Later that night, my husband informed me of his own analysis of the situation - that it wouldn't be all bad if I lost my hand and got a hook, because then the kids would really listen to me. Not even a little bit funny.  This should give you some idea of the sympathy I get at home.

Friday, April 10, 2009

A review that made me cry

Oh gosh. Some of you may have seen it. A nice lady posted a review of Tough Chicks on Amazon that actually made me cry. Well, sniffle a bit. She called Tough Chicks a blessing in disguise and commented on how it reminded her that she does have good kids.

I just about fall over when I see a parent, turning deep red in the face, try and force an apology out of their two-year-old for grabbing a toy. Ha ha. Good luck. I'm reminded of a saying a preschool teacher used to tell us parents - to honor the impulse. Honor the impulse. I gradually found myself not being offended by a grabby three-year-old, but instead found myself asking why the child was behaving a certain way. Curiosity? Need to get noticed? Desire to interact with others but without the social skills? Wanting a turn but not using words to express themselves? Were they frustrated? Tired? Hungry?

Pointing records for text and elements

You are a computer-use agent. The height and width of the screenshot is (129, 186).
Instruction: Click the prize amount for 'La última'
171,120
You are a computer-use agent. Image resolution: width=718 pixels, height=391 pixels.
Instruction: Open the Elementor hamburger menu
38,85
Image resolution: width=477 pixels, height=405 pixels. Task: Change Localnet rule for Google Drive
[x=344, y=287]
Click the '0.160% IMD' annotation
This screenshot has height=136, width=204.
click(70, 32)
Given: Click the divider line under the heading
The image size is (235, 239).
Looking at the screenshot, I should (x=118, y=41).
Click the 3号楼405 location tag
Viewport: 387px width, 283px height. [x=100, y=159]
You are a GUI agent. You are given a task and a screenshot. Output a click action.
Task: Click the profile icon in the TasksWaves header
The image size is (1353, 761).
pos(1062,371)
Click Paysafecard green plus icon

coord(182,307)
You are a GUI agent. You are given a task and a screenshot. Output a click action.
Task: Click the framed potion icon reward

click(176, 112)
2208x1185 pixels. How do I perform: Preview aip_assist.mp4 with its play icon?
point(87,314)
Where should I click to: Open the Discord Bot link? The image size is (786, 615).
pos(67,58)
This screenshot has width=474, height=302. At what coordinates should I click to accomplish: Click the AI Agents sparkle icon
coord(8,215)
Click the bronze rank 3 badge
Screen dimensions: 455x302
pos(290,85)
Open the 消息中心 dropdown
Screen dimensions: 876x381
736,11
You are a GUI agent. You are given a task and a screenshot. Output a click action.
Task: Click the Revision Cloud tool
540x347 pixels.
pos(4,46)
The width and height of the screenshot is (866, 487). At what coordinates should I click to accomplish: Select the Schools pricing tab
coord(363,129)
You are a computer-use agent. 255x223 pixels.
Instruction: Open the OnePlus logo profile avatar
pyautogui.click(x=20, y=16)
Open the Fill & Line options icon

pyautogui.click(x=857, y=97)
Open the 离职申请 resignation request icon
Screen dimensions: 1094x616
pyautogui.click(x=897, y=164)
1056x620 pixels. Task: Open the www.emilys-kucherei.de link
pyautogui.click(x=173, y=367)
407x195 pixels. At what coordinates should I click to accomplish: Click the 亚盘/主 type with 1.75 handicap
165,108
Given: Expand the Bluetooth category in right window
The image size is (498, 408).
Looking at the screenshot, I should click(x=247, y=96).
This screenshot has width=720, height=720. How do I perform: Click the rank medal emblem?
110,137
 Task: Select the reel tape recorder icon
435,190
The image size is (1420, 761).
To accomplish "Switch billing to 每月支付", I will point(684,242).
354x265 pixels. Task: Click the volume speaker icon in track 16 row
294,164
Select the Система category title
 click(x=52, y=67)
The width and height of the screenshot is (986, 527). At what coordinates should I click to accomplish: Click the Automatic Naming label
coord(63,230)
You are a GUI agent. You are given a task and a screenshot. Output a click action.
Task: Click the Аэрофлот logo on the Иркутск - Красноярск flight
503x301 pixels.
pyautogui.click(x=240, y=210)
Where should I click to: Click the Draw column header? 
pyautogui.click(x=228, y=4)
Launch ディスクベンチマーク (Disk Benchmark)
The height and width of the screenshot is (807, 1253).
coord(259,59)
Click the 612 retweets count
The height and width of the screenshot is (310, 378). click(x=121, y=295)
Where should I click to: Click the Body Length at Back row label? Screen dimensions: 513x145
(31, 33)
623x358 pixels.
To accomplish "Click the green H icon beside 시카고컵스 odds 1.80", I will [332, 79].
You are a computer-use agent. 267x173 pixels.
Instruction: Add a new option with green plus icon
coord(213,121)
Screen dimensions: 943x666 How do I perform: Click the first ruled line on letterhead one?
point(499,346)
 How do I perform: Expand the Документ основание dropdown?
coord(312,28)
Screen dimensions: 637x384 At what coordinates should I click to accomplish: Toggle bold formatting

TASK REQUIREMENTS
**1.** In the parenting blog excerpt, what did the reviewer on Amazon call Tough Chicks?
**2.** Carry on the parenting blog excerpt from the point where it stops.
The items play no part in this work.

ANSWERS BY TASK
**1.** A blessing in disguise.

**2.**
I began keying into the impulse behind the behavior and then coaching a child to use appropriate words and actions when possible. When not possible, redirection, substitution, support, encouragement, rest, nourishment, comfort and unconditional love. Yeah, a lot to expect from a parent running on three hours of sleep who is about twelve loads behind on laundry. Been there. It gets better.

If you haven't figured it out yet, I'm all for the loud kid, the shy kid, the muddy kid, the kid that wants to twirl in the middle of the music circle instead of stand at the edges singing with the others. I'm partial to the kid who insists on doing her own six lopsided ponytail hairdo and the one who must wear a different shoe on each foot for an entire month. 

Conformity, reality, responsibility. That all will come in good time. Honor their spirit and gently guide them. You are teaching them respect, patience, kindness through your own words and actions. This is their childhood. Or as that insightful preschool teacher used to ask us - who are you doing this for, you or them?